[[ Provided passage, beginning ]]
Introduction Want to know how those large-scale neural networks are trained? OpenAI summarizes in an article: Besides needing many GPUs, algorithms are also crucial!

Many advancements in AI today are attributed to large neural networks, especially the pre-trained models provided by large companies and research institutions, which have significantly propelled the progress of downstream tasks.

However, training a large neural network from scratch is not simple. The first challenges include handling massive amounts of data, coordinating multiple machines, and scheduling numerous GPUs.

Mentioning “parallelism” often brings to mind many hidden bugs.

OpenAI Secrets Revealed: A Guide to Training Large Neural Networks

Recently, OpenAI released an article detailing some of the techniques and underlying principles for training large neural networks, completely eliminating your fear of parallelism!

For example, in parallel training of a three-layer neural network, parallelism can be divided into data parallelism, pipeline parallelism, tensor parallelism, and expert parallelism. The different colors in the diagram represent different layers, and the dashed lines separate different GPUs.

It sounds like a lot, but understanding these parallel techniques actually only requires some assumptions about the computational structure and an understanding of the flow direction of data packets.

Training Process Without Parallelism

Training a neural network is an iterative process.

In one iteration, input data passes through the layers of the model, and after the forward pass, the output for each training instance in a batch of data can be calculated.

Then, the layers propagate backward, calculating the gradient for each parameter to determine its influence on the final output.

The average gradient for each batch of data, along with parameters and the optimization state for each parameter, is passed to an optimization algorithm, such as Adam, which can compute the next iteration’s parameters (which should perform better on your data) and the new optimization state for each parameter.

As training iterates over massive amounts of data, the model continuously evolves, producing increasingly accurate outputs.

Throughout the training process, various parallel techniques will slice the process across different dimensions, including:

1. Data parallelism, which means running different subsets of a batch on different GPUs;

2. Pipeline parallelism, which means running different layers of the model on different GPUs;

3. Tensor parallelism, which involves splitting a single operation (like matrix multiplication) across different GPUs;

4. Mixture of Experts (MoE), which means using only a portion of each layer to process each input instance.

The GPUs mentioned in parallelism are not limited to GPUs only; these ideas are equally applicable for users of other neural network accelerators.

Data Parallelism

Data parallel training means copying the same parameters to multiple GPUs (often referred to as workers) and assigning different instances to each GPU for simultaneous processing.

Pure data parallelism still requires the model to fit within the memory constraints of a single GPU. If you leverage multiple GPUs for computation, the cost is storing many duplicate copies of parameters. Some strategies can increase the effective RAM available on your GPUs, such as temporarily unloading parameters to CPU memory between uses.

When each data parallel worker updates its parameter copy, they need to coordinate to ensure that each worker continues to have similar parameters.

The simplest method is to introduce blocking communication between workers:

1. Independently compute gradients on each worker;

2. Average gradients across workers;

3. Independently compute the same new parameters on each worker.

Step 2’s blocking requires transferring a significant amount of data (proportional to the number of workers multiplied by the size of the parameters), which can significantly reduce training throughput.

Although various asynchronous synchronization schemes exist to eliminate this overhead, they can compromise learning efficiency; in practice, researchers usually stick to synchronous methods.
[[ Provided passage, end ]]
[[ Dataset excerpts, beginning ]]
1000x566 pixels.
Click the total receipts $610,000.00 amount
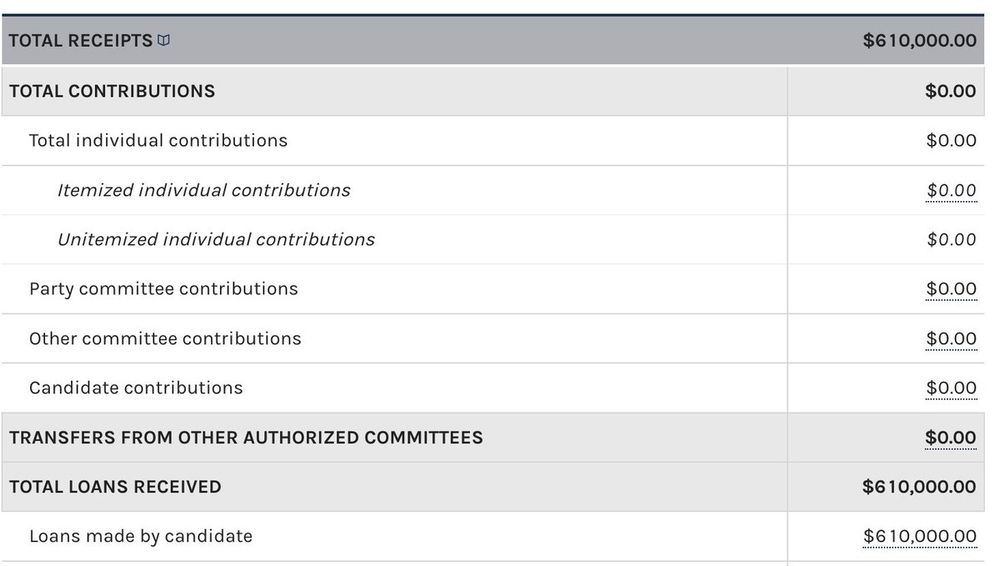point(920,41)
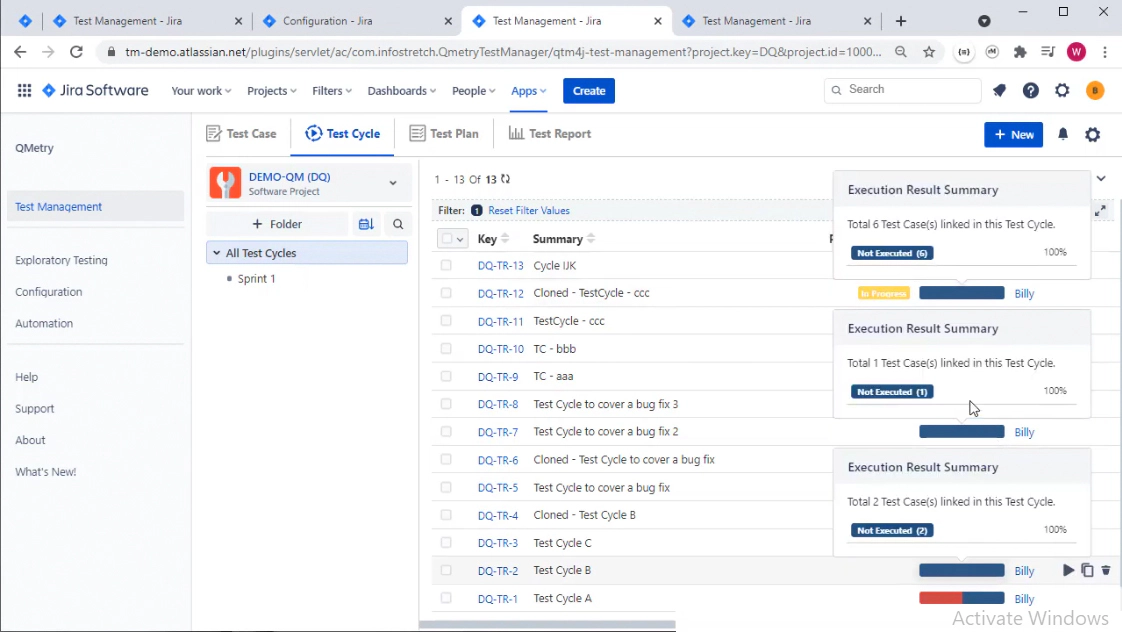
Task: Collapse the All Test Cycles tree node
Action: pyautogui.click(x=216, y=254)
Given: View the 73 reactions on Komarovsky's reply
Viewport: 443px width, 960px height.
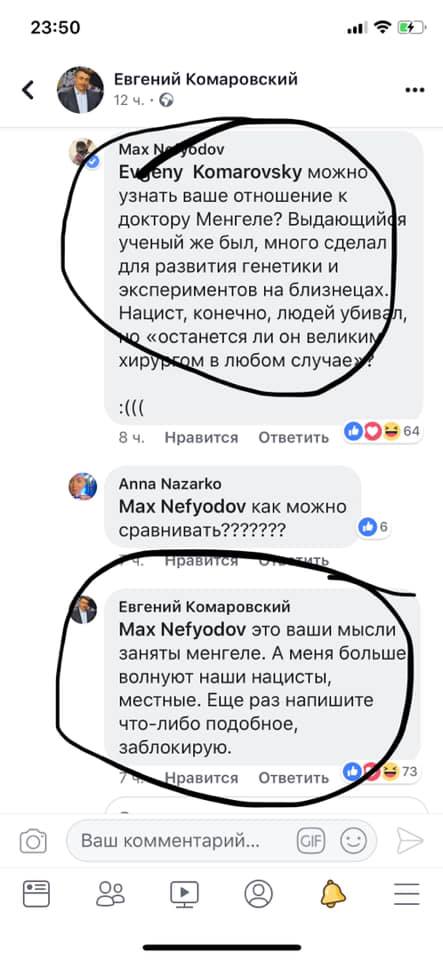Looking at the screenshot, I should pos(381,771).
[[ Dataset excerpts, end ]]
[[ Dataset excerpts, beginning ]]
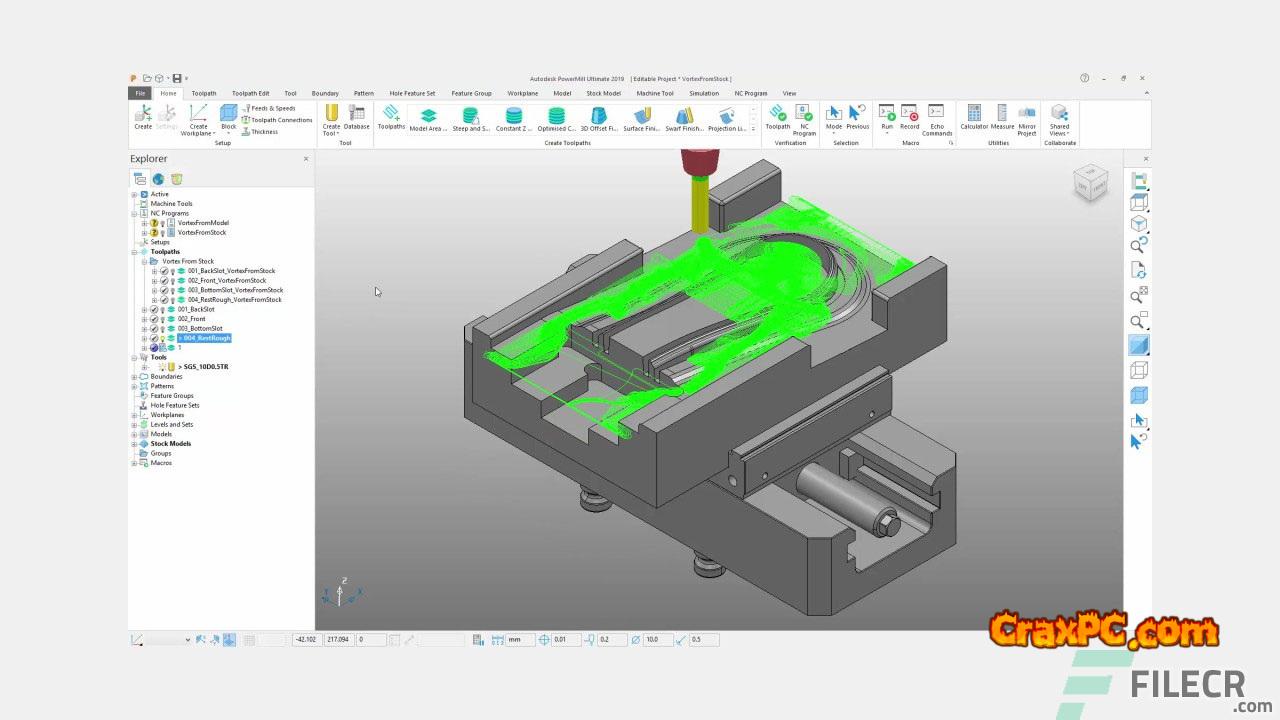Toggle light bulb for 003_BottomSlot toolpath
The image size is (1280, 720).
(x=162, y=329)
[[ Dataset excerpts, end ]]
[[ Dataset excerpts, beginning ]]
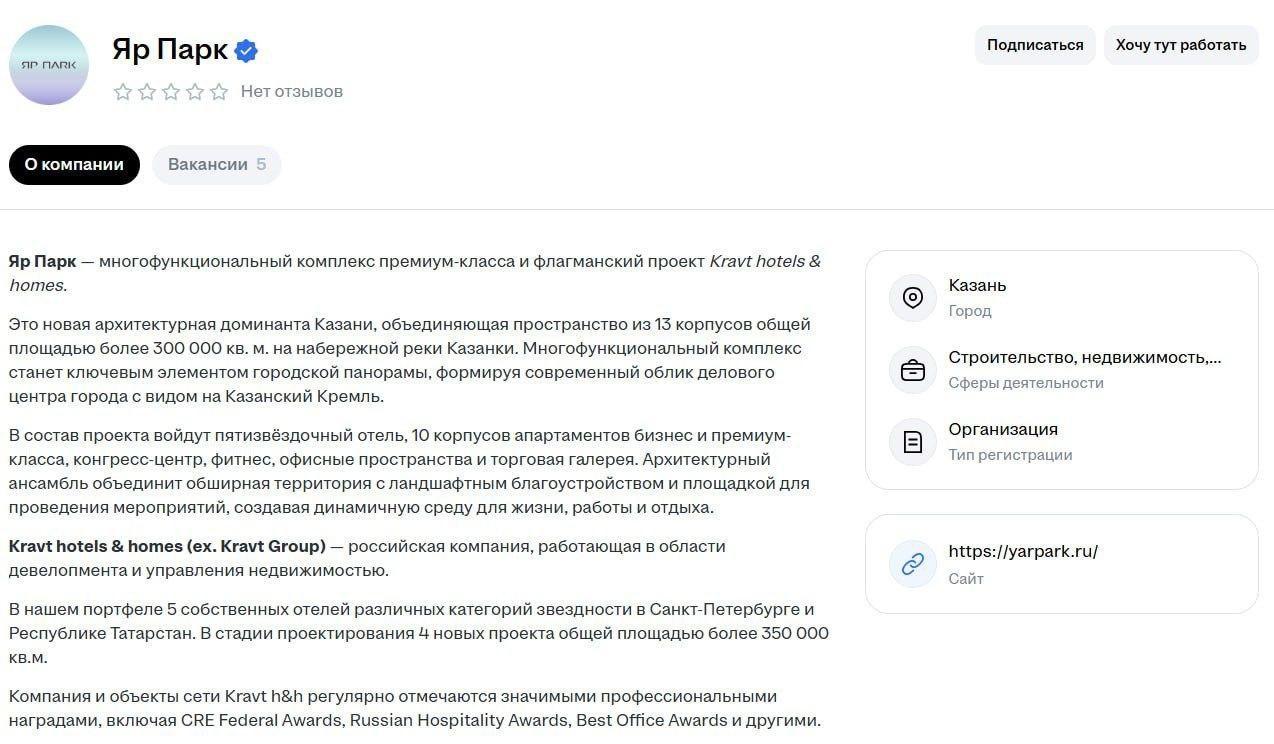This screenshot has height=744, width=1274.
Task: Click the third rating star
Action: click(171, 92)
[[ Dataset excerpts, end ]]
In the article on training large neural networks, what does pipeline parallelism mean?

* **Finished task**: Running different layers of the model on different GPUs.